Swap egg for ground flax.
Often referred to as a "flax egg," this is a super easy and nutritious way to make your baked goods a little healthier. Eggs possess valuable nutrients, like protein and choline, but if your vegan friend wants to enjoy your homemade cookies, you can easily trade the eggs for ground flax. Flax seeds contain fiber and essential omega-3 fats, and also provide a subtle nutty flavor. All you have to do is combine one tablespoon of ground flax with 2.5 tablespoons of water, give it a quick stir, and let stand for about five minutes while it thickens. Then use it in your recipe in place of one egg, or double the flax egg recipe if replacing two eggs. This is a great swap for your homemade muffins, chocolate chip cookies, or pancakes.
Use whole wheat flour in place of white.
This may be a swap you have already tried or even currently use, and it is a great one for increasing fiber and even protein in a recipe. Most whole wheat flours also have more iron than white flour, and important nutrient for blood health. These nutrient properties make whole wheat a healthier option than white flour, and it is another easy one-ingredient swap. The higher protein content of whole wheat flour can lead to a denser texture, so this swap may be best for certain recipe, like quick breads and brownies. If you are unsure of this swap, you can start small. Swap half of the white flour in your recipe for equal amounts of whole wheat flour for a nutrient boost that likely won't alter the texture of your baked goods.
Trade butter for avocado.
While butter gives baked goods the richness we all love, it is lacking in valuable nutrients.
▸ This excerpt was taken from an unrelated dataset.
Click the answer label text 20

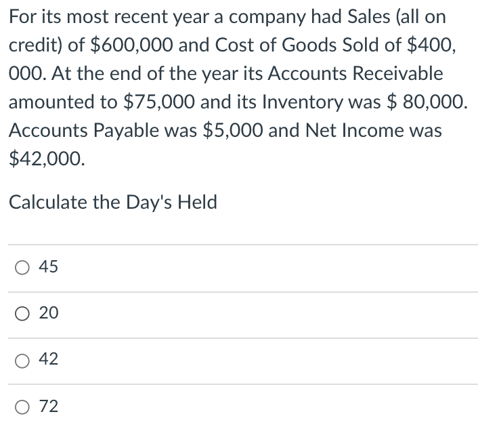coord(49,312)
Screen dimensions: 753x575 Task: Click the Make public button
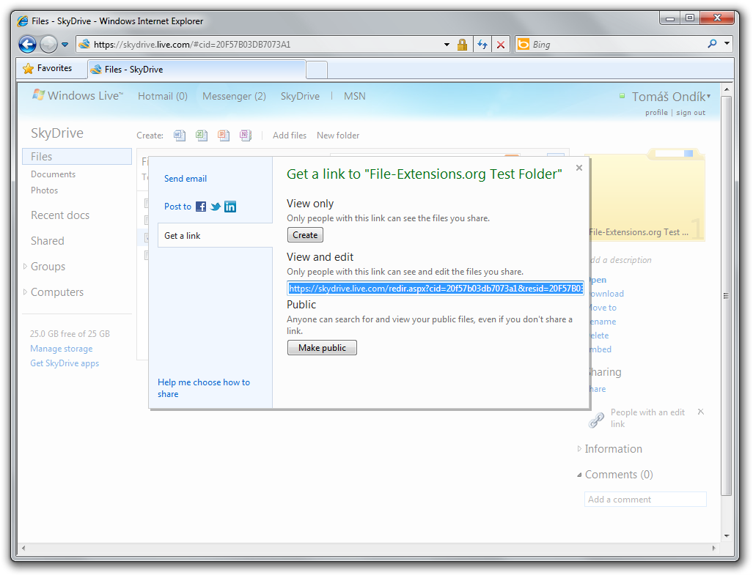[322, 347]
In fact, the saturated fat in butter is thought to play a negative role in heart health as it can raise blood cholesterol levels. On the other hand, avocado is thought to play a very positive role in heart health as it is packed with essential unsaturated fats that can lower cholesterol and reduce risk of a heart attack or stroke. Luckily, this is another easy swap to make. Simple use avocado in place of butter in a one-to-one ratio. Avocado can also be used in place of shortening in your baked goods, another ingredient with unfavorable fats. And, similar to the flour swap, you can ease into things with swapping only half of your butter or shortening for avocado.
Trade your milk chocolate for dark chocolate or cocoa nibs.
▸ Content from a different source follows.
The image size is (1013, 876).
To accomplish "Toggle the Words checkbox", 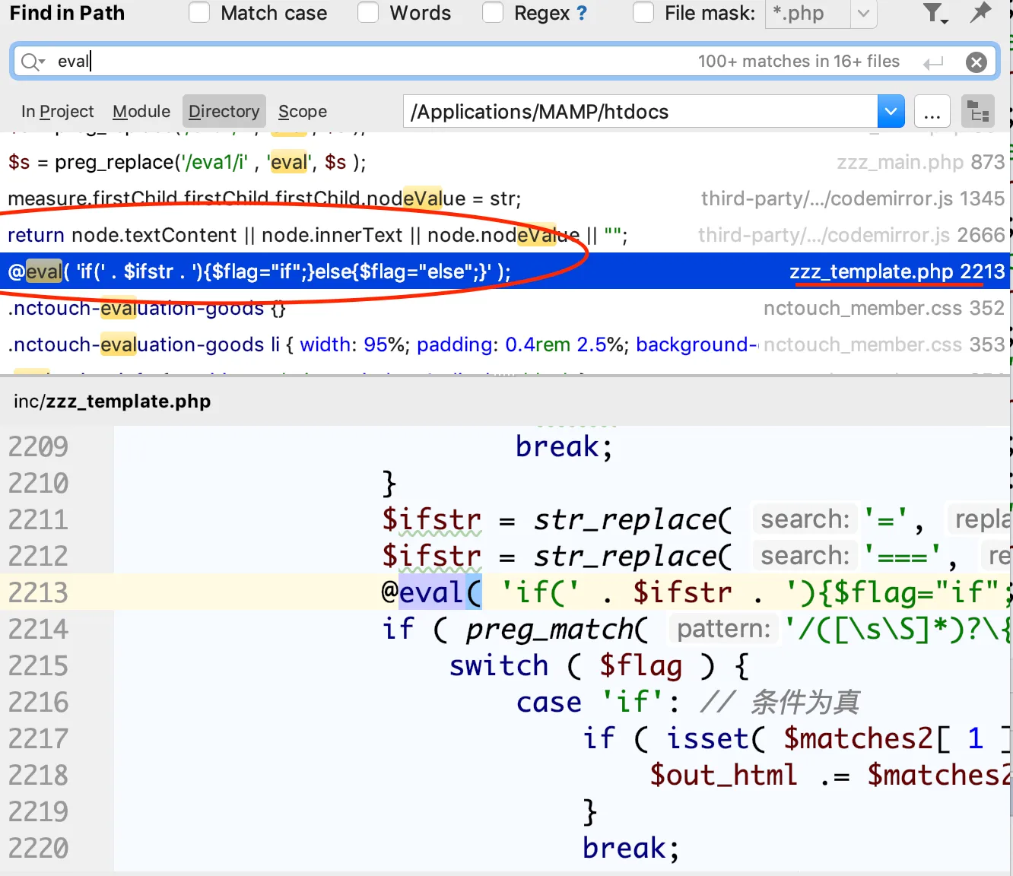I will (368, 13).
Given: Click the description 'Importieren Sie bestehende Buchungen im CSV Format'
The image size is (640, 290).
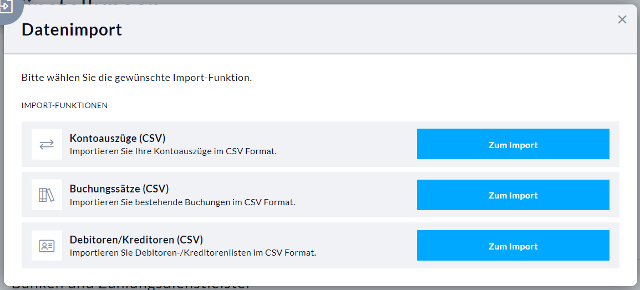Looking at the screenshot, I should point(182,202).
Speaking of chocolate chip cookies, this simple one-ingredient swap can reduce the sugar in your recipe and increase the number of beneficial antioxidants in your baked goods. The darker the chocolate, typically the less sugar the product contains. That means white and milk chocolate are likely to have more sugar per serving than dark chocolate, and semisweet is somewhere in the middle. Since your cookie recipe likely already uses one or two forms of sugar, you won't even notice the lower sugar content in your chocolate chips. And, if you want to take it a step further, cocoa nibs contain zero sugar and are the healthier alternative to milk chocolate. This option is more bitter than using dark chocolate, but it provides the highest amount of health properties.